Sono tornati quasi tutti entro i limiti di sicurezza, i parametri ambientali analizzati dall’Arpa dopo il rogo del rimessaggio di camper che nella notte tra il 22 e il 23 luglio scorso aveva praticamente distrutto un rimessaggio di camper.
I campioni L’Arpa fa sapere di aver eseguito analisi alla ricerca di diossine, metalli e idrocarburi policicli aromatici (Ipa), ma di non aver riscontrato sforamento rispetto alle concentrazioni considerate sicure. L’unica eccezione – riferisce l’Agenzia di protezione ambientale – sarebbe relativa ad un campione, denominato ‘S8’, nel quale il parametro relativo al rame per le aree ad uso verde-residenziale sarebbe superiore alla soglia di sicurezza: «In merito a tale superamento l’Agenzia procederà ad ulteriori approfondimenti nei prossimi giorni».

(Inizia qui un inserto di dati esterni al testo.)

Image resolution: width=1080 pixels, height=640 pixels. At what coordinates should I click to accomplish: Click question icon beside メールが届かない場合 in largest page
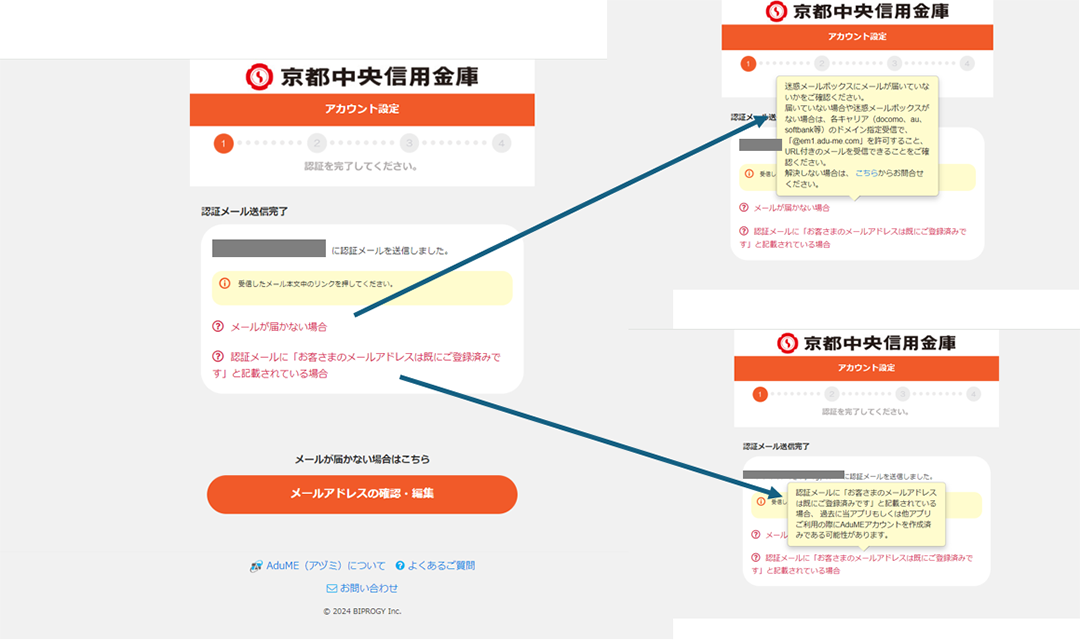218,327
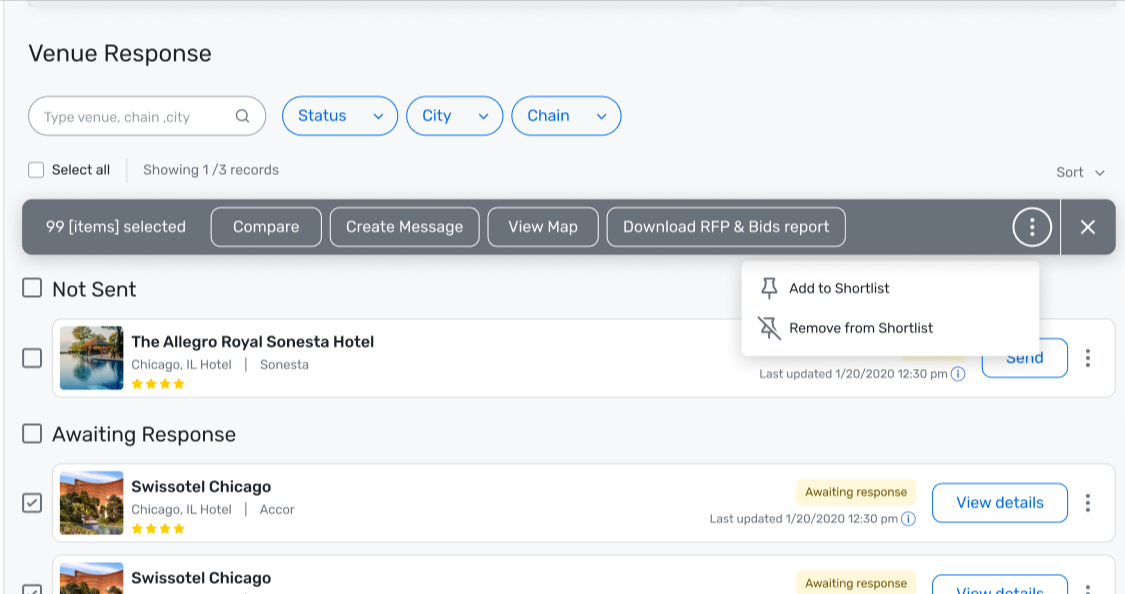
Task: Click View details for Swissotel Chicago
Action: pyautogui.click(x=999, y=503)
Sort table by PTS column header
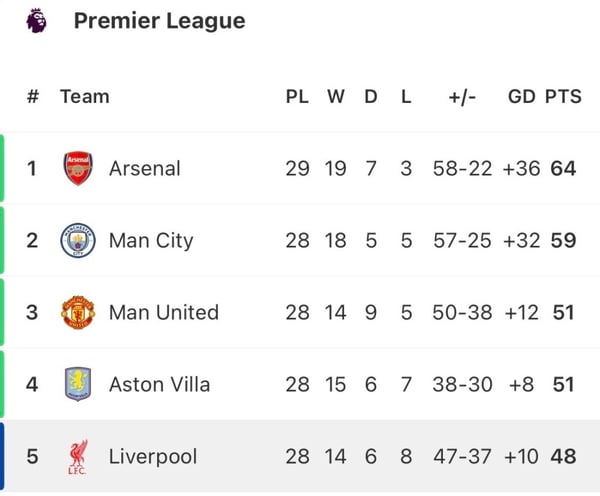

Gli alimenti Con questi campionamenti, spiega l’Arpa, si concludono le indagini sulle ‘matrici ambientali’, mentre per le ‘matrici alimentari’ – i sindaci di Terni e Narni avevano emesso un’ordinanza con misure precauzionali relative al consumo di cibi e all’allevamento di animali entro un raggio di 500 metri dal punto del rogo – si è in attesa dell’esito delle analisi da parte della Asl2.